Yesterday, we saw Toyota's take on twinning smartphone and car to provide an enhanced in-car infotainment experience. By synchronizing your phone and car, you could use your phone's intuitive display in a larger format on a central dashboard screen.

BMW and MINI are going about a similar concept in a slightly different way. By using a smartphone app-based concept the entertainment and information features available in your car will be effectively future-proofed and constantly updatable as they improve.

The concept launched with MINI Connected in 2010, allowing users to link their iPhone via USB to the car and uses the app as a central interface for your MINI's infotainent systems. The same concept appeared in BMWs earlier this year as BMW Connected.

The idea has been so popular that it has now expanded worldwide, with new research AppCenters in Shanghai and Mountain View, California.

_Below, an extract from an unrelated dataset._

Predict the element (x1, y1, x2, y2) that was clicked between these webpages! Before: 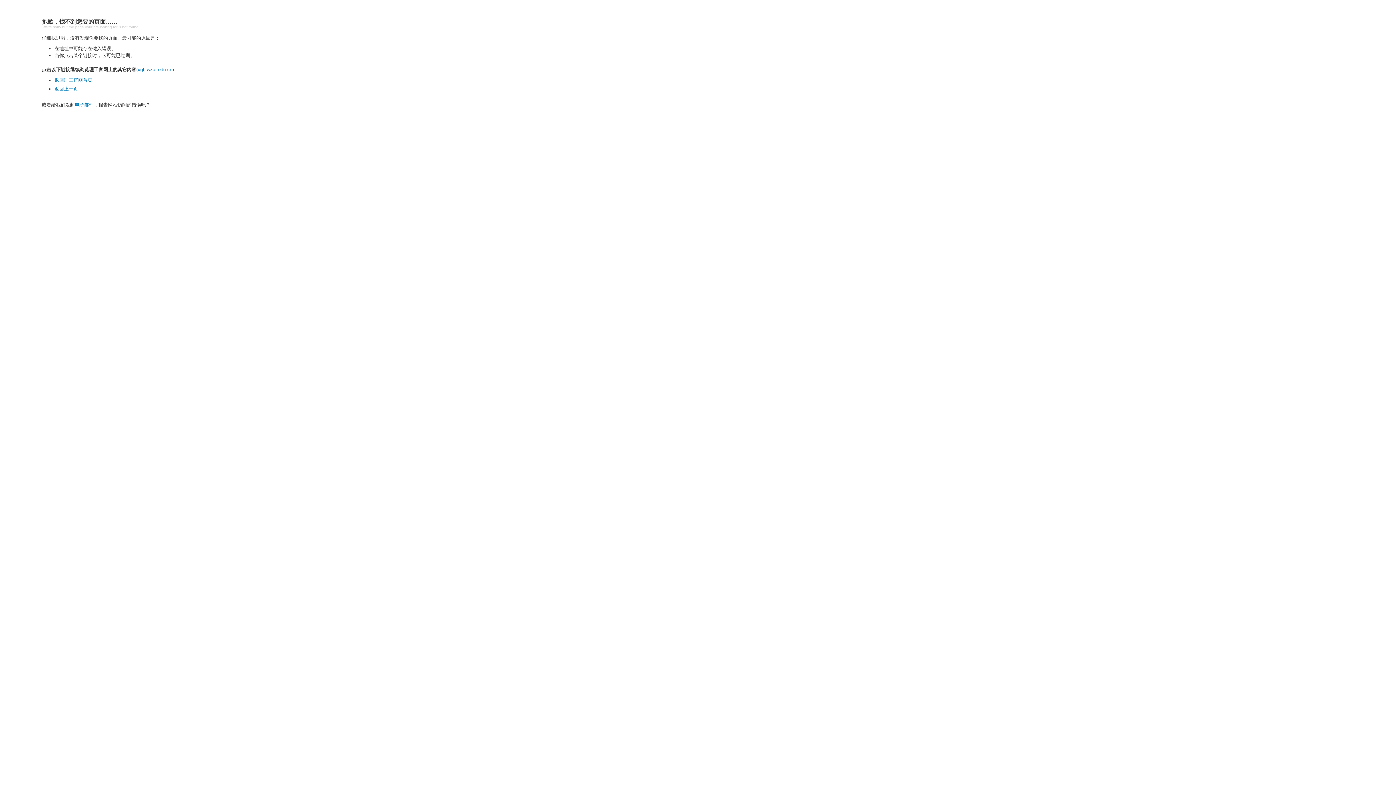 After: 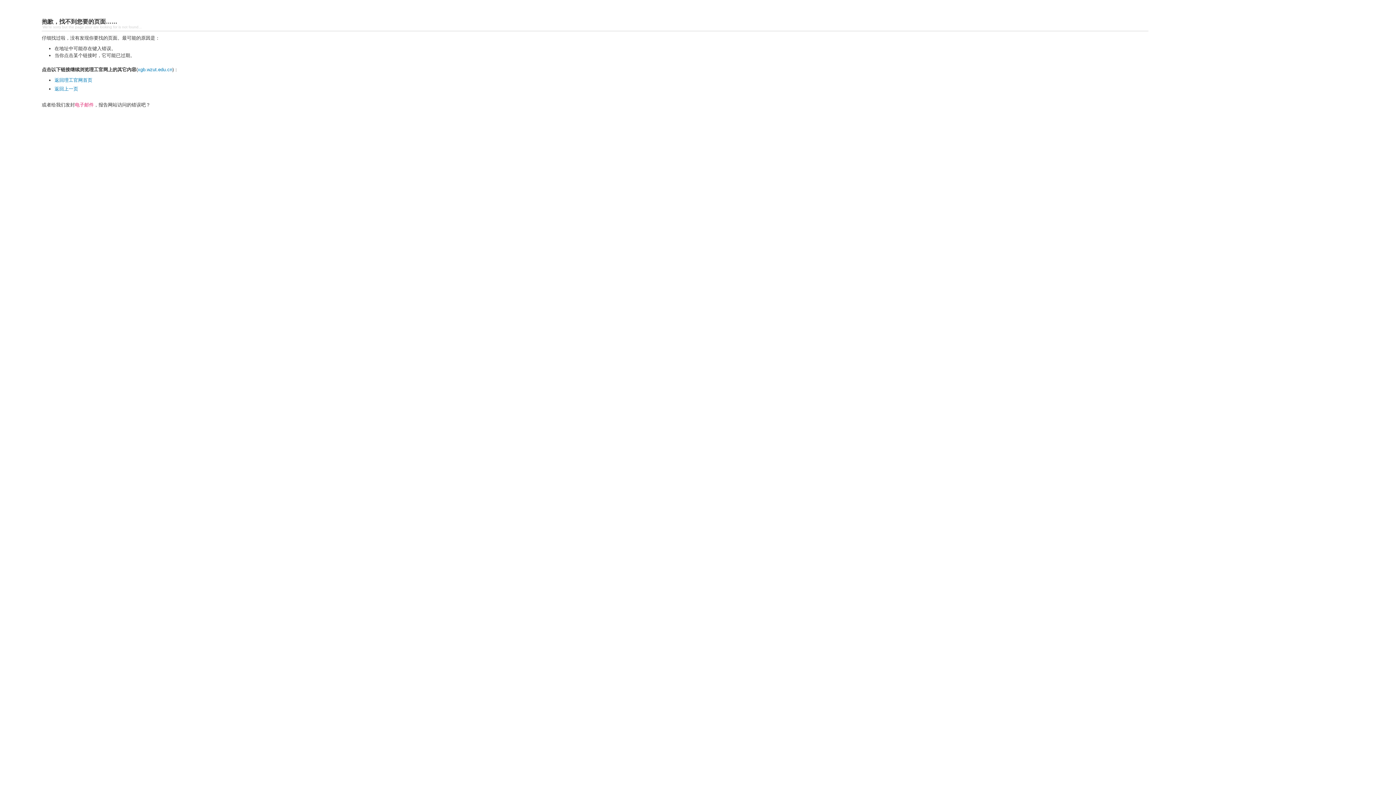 Action: label: 电子邮件 bbox: (74, 102, 93, 107)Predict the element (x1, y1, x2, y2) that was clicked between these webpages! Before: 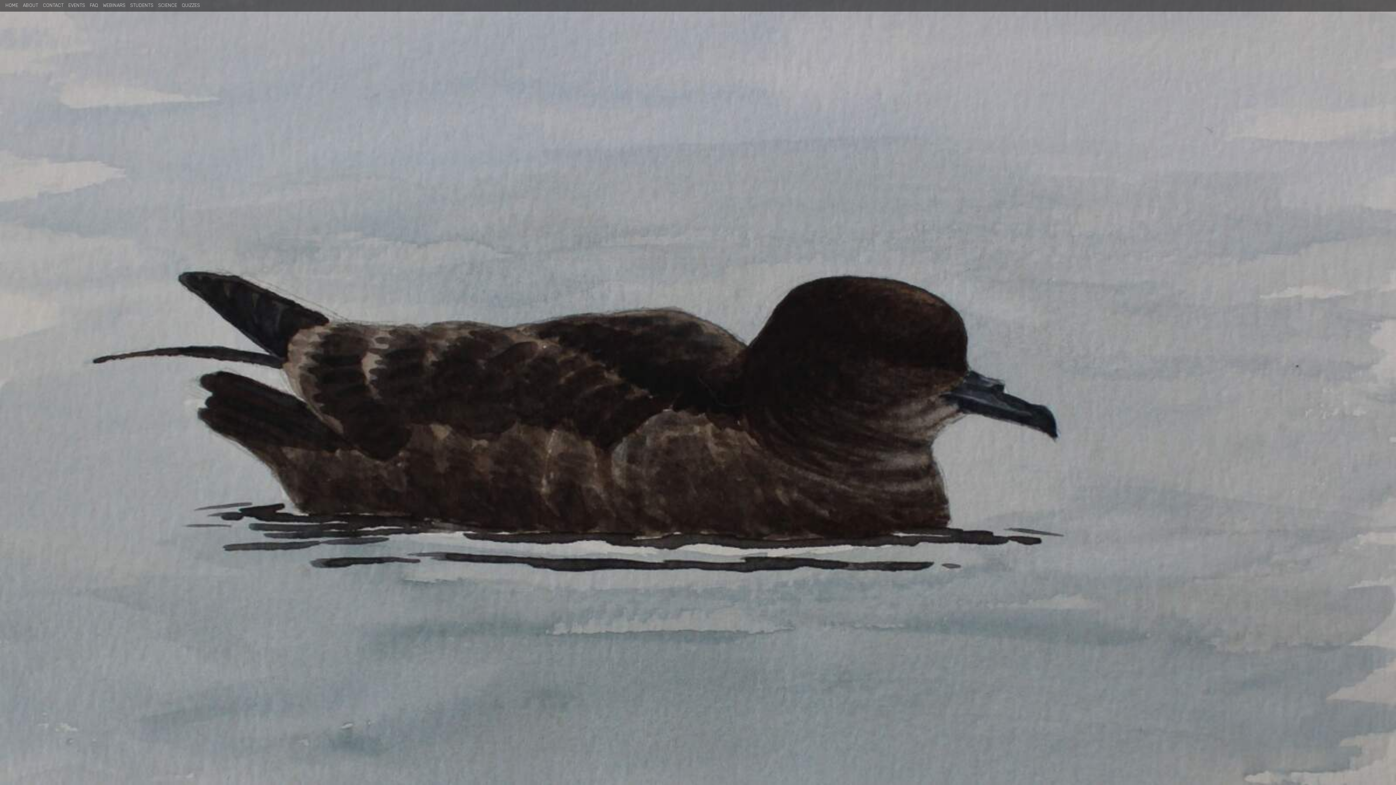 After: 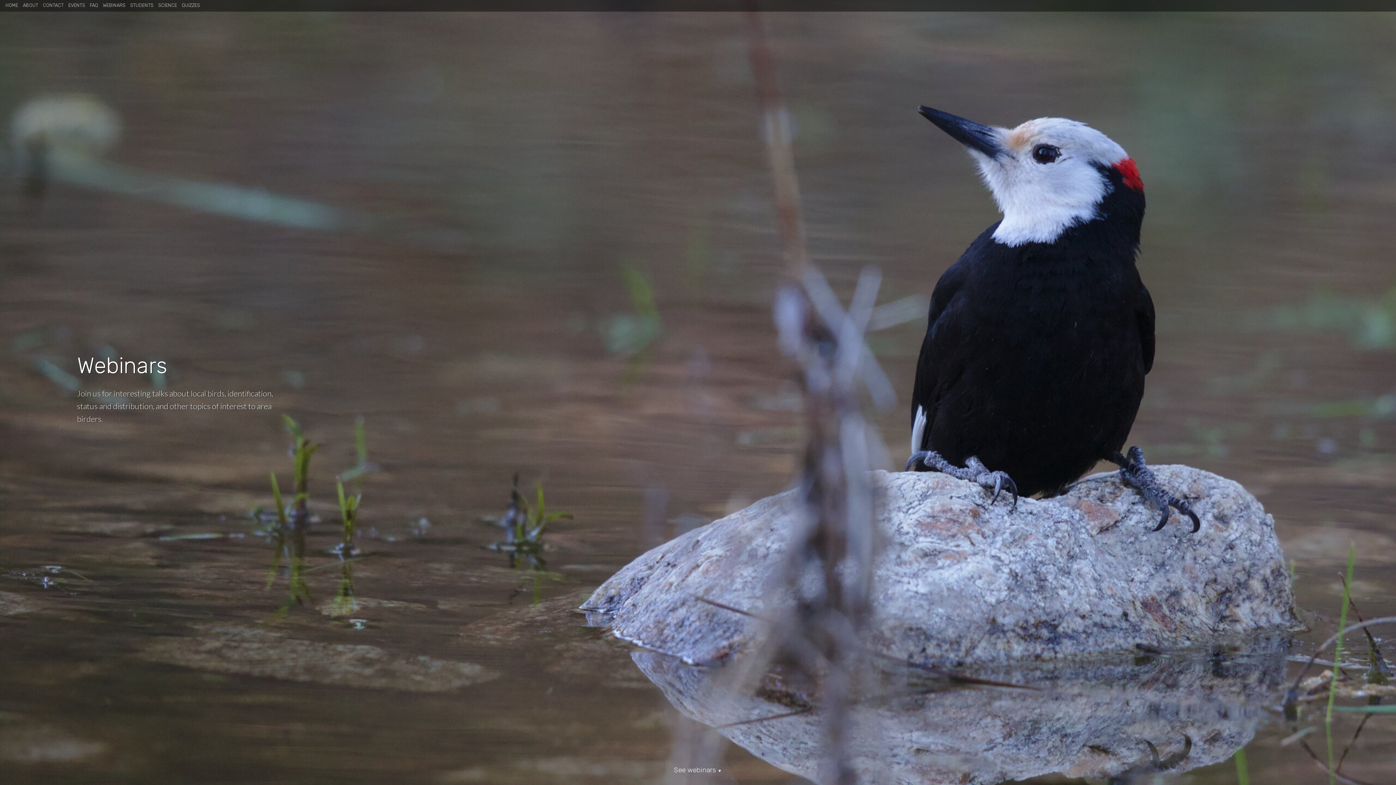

These locations will continue to develop the concept to develop apps suitable for every country, with the Shanghai office in particular looking at a whole new range to suit the Asian market. The Mountain View office is close to Silicon Valley that allows it to collaborate with the best the tech world has to offer, as well as exciting new start-ups.

BMW is also encouraging apps from third-party developers to cover the areas of expertise not handled by BMW itself, giving BMW and MINI drivers every possible function they could need when behind the wheel.

Previous in-car infotainment systems have meant that even as cars develop, entertainment and information systems quickly fall behind the market standard. App-based in car entertainment and information is no longer something of the future, it's available right now, and it's helping keep cars right up to date with the best software on the market.